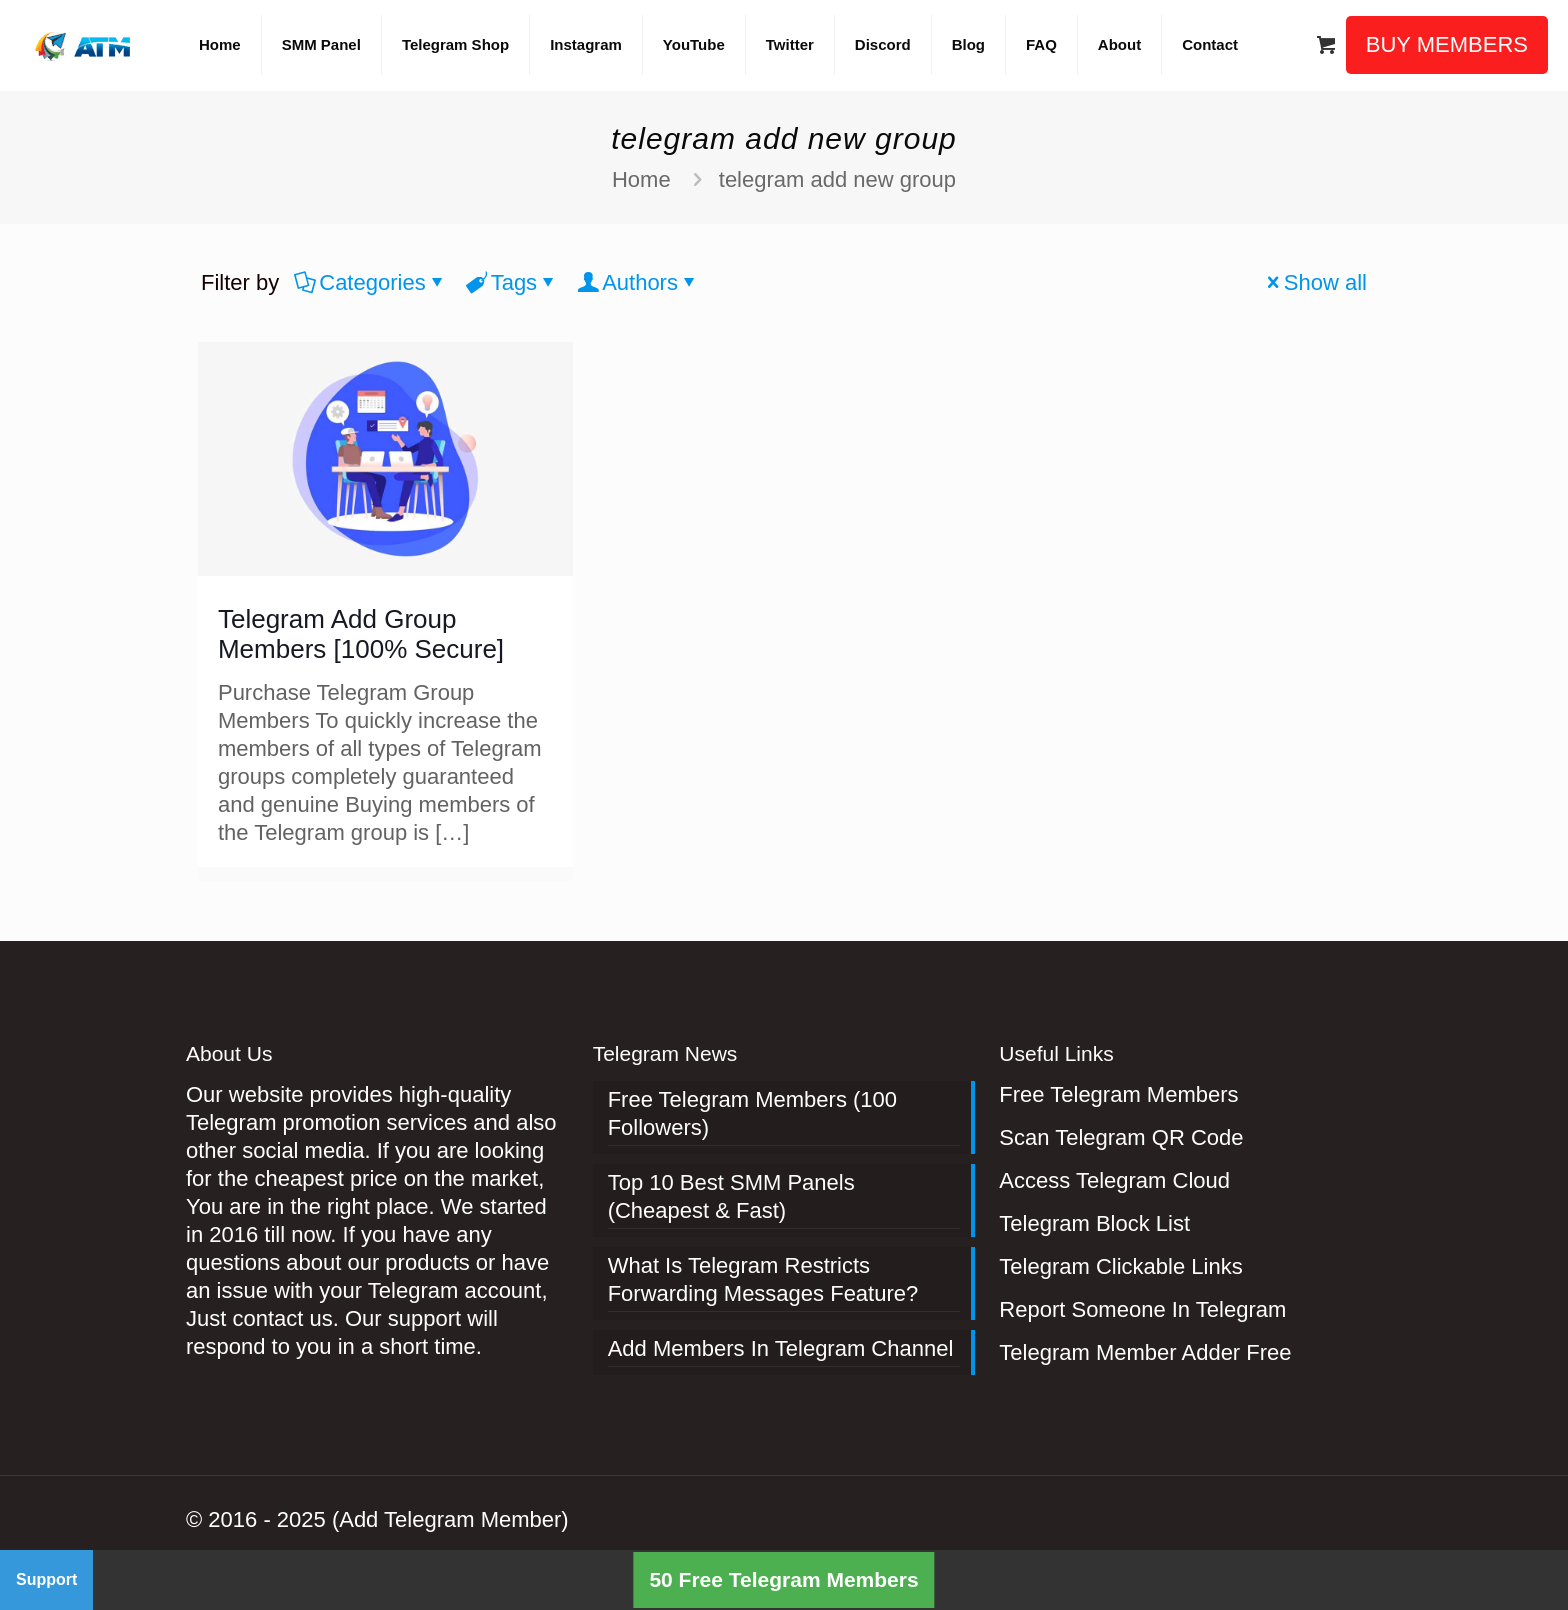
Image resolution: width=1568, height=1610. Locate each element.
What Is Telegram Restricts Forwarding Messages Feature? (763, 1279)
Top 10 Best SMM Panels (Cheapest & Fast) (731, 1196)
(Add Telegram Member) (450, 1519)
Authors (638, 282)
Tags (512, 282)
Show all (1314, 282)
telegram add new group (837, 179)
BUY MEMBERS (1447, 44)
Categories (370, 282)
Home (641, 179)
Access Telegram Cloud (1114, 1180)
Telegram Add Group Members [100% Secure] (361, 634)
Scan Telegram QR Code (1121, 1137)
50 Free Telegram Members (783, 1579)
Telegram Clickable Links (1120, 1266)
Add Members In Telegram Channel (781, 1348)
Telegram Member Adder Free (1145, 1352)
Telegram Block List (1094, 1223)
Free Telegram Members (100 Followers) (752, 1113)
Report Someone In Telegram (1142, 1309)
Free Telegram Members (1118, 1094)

---

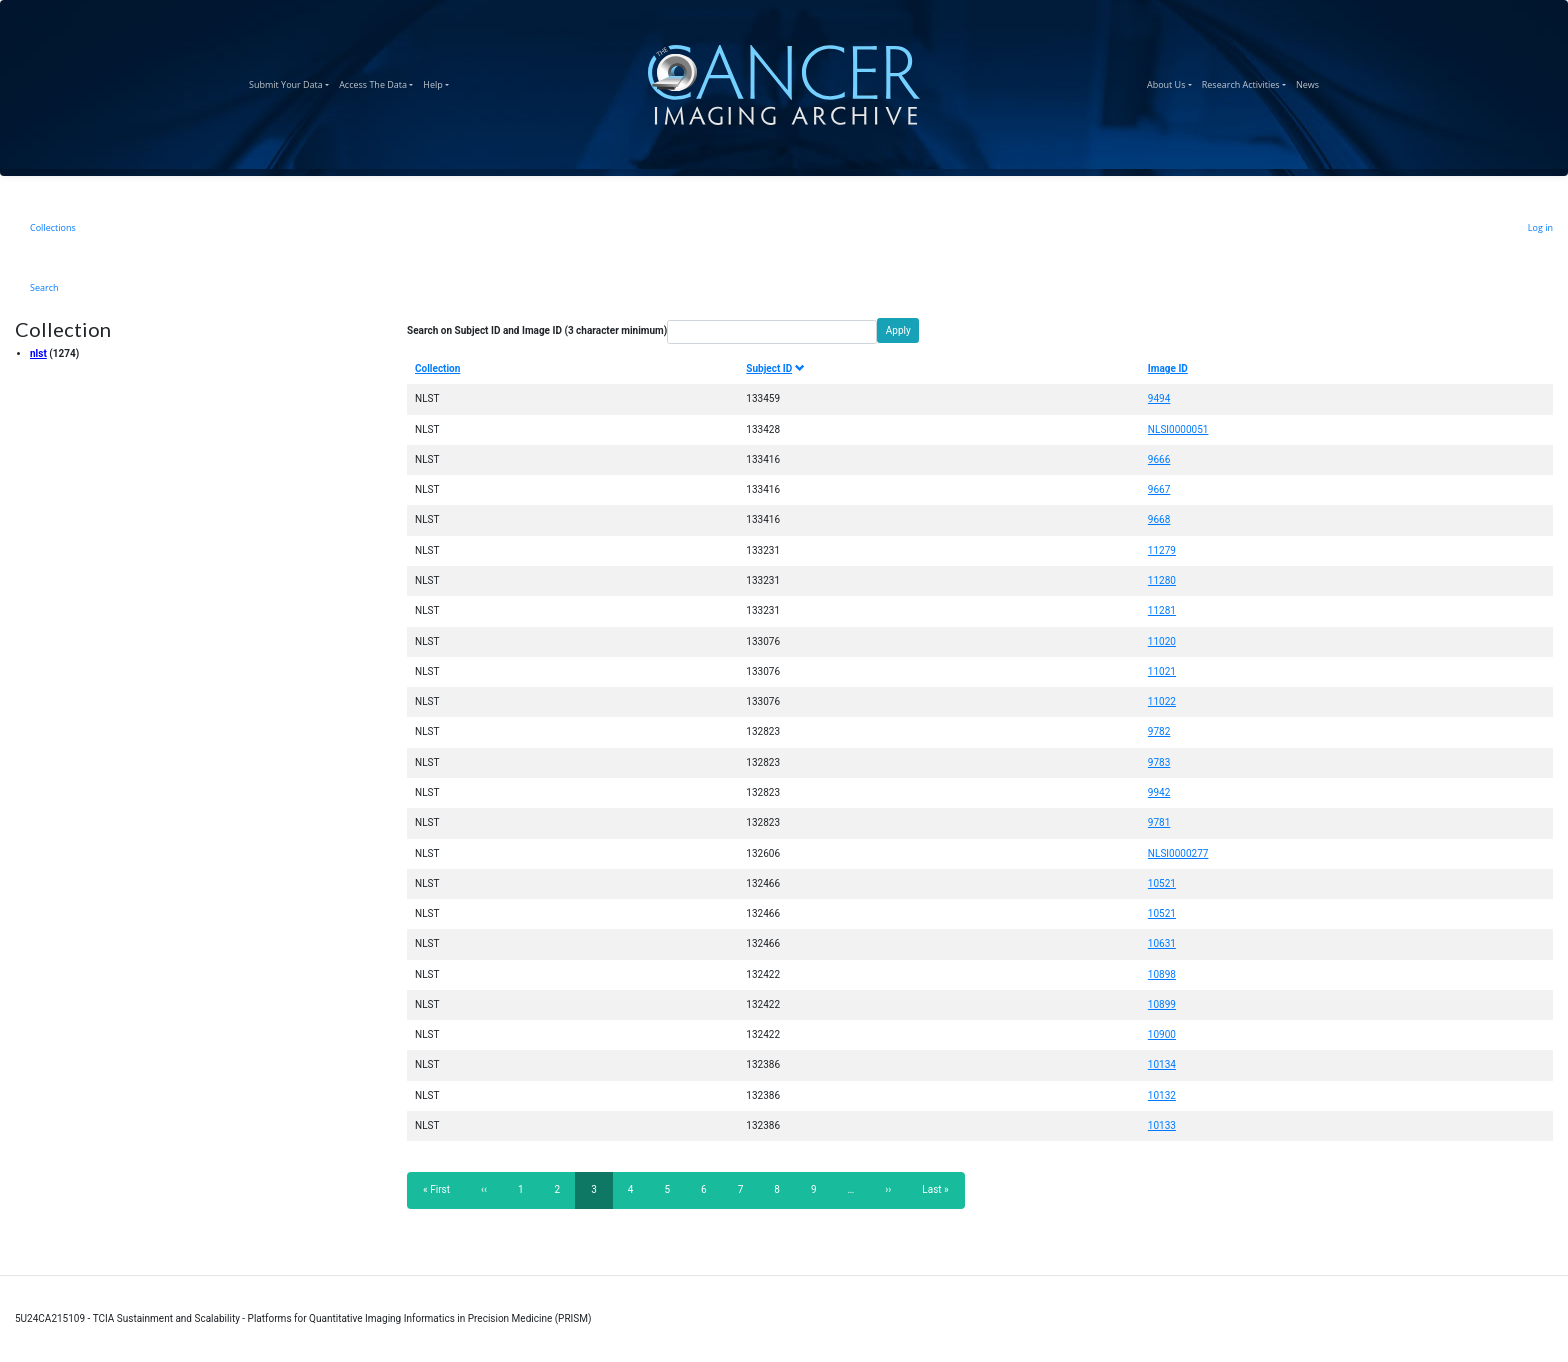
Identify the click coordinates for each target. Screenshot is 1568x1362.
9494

• **Stated task**: Can you convert the entries from the line with "50 Free Telegram Members (783, 1579)" up to and including the line with "Report Someone In Telegram (1142, 1309)" into a numbered list, leaving out any blank lines?

• **Reply**:
1. 50 Free Telegram Members (783, 1579)
2. Telegram Clickable Links (1120, 1266)
3. Add Members In Telegram Channel (781, 1348)
4. Telegram Member Adder Free (1145, 1352)
5. Telegram Block List (1094, 1223)
6. Free Telegram Members (100 Followers) (752, 1113)
7. Report Someone In Telegram (1142, 1309)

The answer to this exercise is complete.